ARREMATAÇÃO DE DIREITO REAL DE AQUISIÇÃO EM LEILÃO PÚBLICO

Em junho de 2017, no XLIV Encontro dos Oficiais de Registro de Imóveis do Brasil, realizado em Curitiba (PR) defendi que, embora crescente o interesse de terceiros – principalmente os condomínios edilícios – na expropriação judicial do Direito Real de Aquisição, de que trata o art. 1368-B do Código Civil, para posterior alienação e satisfação de quotas e obrigações não cumpridas, as consequências – patrimoniais, civis e registrais – da penhora e alienação forçada desse direito real não eram inteiramente conhecidas e careciam de ser esclarecidas.
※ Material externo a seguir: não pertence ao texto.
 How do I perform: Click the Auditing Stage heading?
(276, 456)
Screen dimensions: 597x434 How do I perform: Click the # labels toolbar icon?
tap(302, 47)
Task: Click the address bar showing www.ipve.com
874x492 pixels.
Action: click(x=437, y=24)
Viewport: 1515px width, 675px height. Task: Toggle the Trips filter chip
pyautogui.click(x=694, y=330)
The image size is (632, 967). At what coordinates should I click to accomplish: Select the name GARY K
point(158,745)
Minha exposição tinha a pretensão de discordar dos advogados, juízes e especialistas em alienação fiduciária de bem imóvel em garantia - bem como de boa parte dos Oficiais de Registros - que, naquele momento, entendiam (e ainda entendem) que o arrematante desse direito em leilão público assume, automaticamente, a posição que o devedor possuía no contrato principal, na condição de fiduciante e com a obrigação de honrar o saldo da dívida.
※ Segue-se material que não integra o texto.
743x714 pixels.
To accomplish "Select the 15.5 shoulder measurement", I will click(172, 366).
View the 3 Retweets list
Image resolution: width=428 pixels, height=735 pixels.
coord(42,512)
Para tanto, sustentei que:
"Parece claro que a penhora abrange o conteúdo jurídico e econômico do direito real de aquisição, mas não alcança e nem inclui a posse direta do imóvel e tampouco promove qualquer alteração nos negócios jurídicos antecedentes e vigentes, restando o arrematante titular de direitos que poderão ser exercidos no tempo e nas condições contratuais e legais.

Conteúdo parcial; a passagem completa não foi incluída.